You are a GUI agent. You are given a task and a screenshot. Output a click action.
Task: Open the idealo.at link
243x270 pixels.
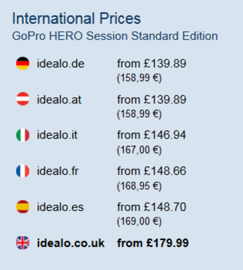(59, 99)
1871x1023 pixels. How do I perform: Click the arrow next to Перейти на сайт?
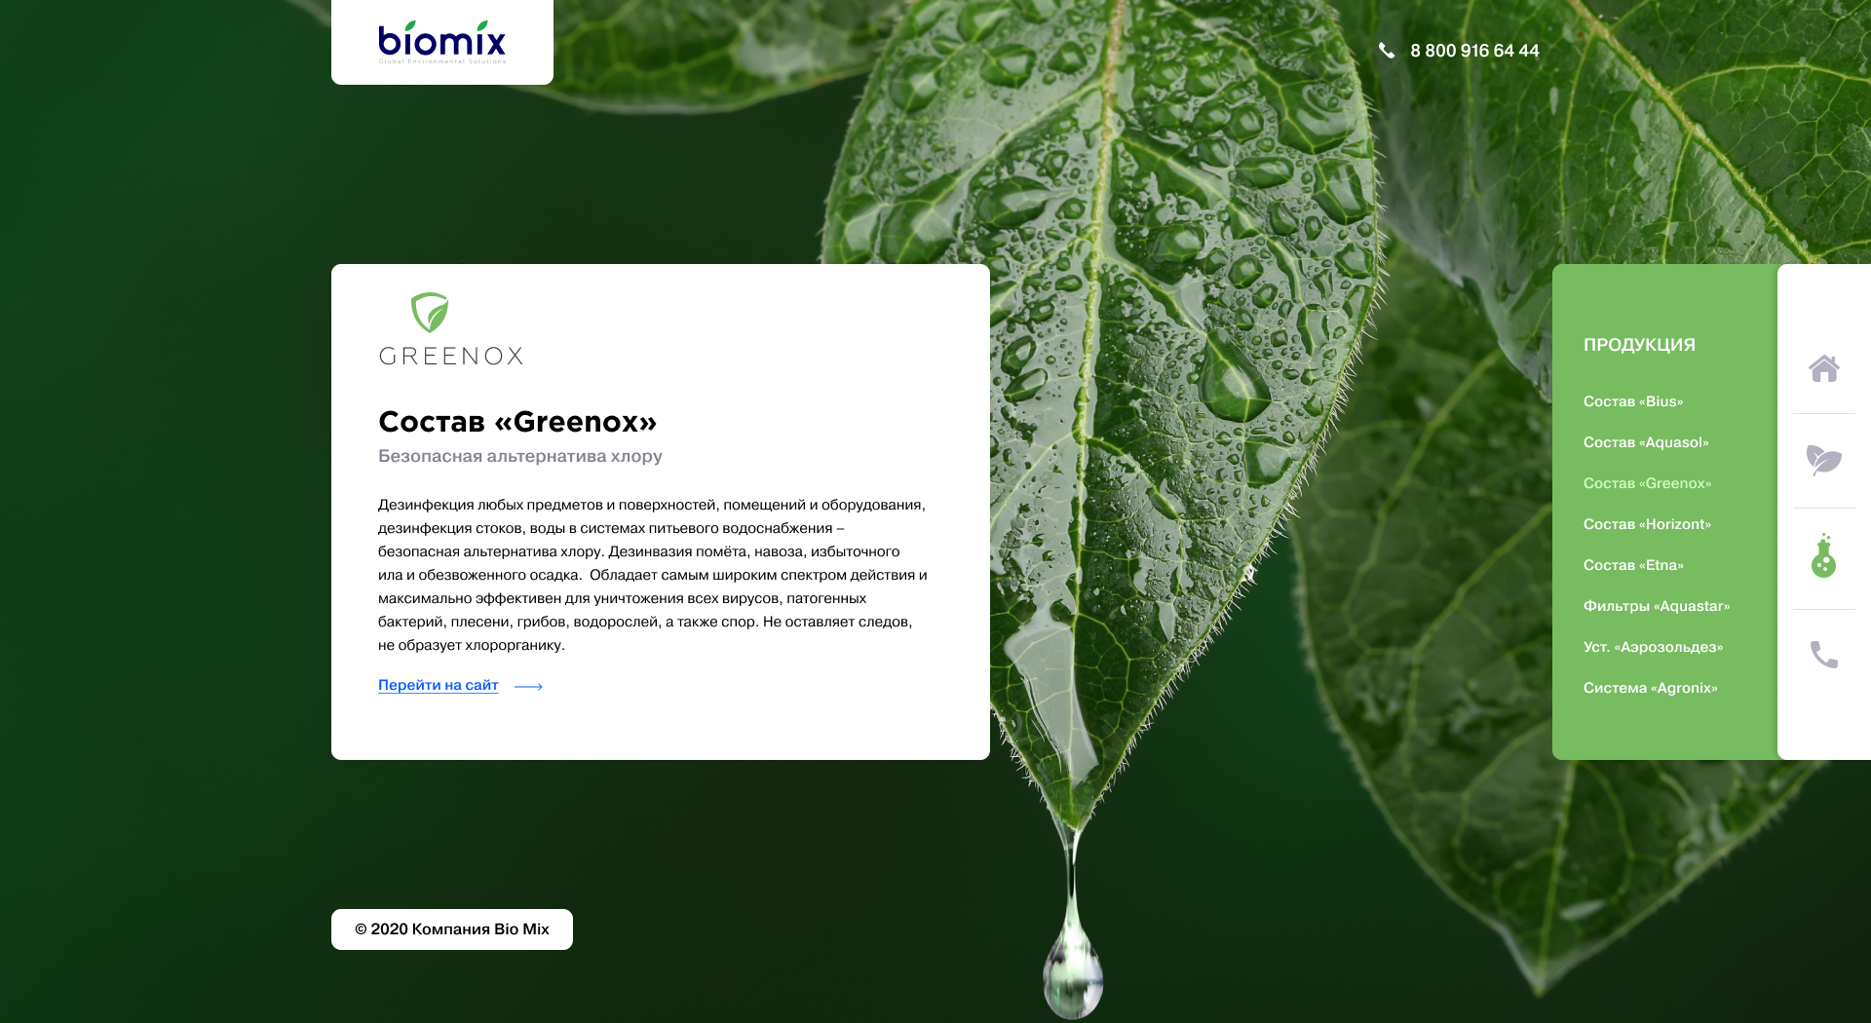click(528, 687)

-- -- --

Exercise>
Excluding the pictures, transcribe all of the entries exactly.

Exercise answer>
You are a GUI agent. You are given a task and a screenshot. Output a click action.
Task: Open the idealo.at link
243x270 pixels.
(59, 99)
1871x1023 pixels. How do I perform: Click the arrow next to Перейти на сайт?
click(528, 687)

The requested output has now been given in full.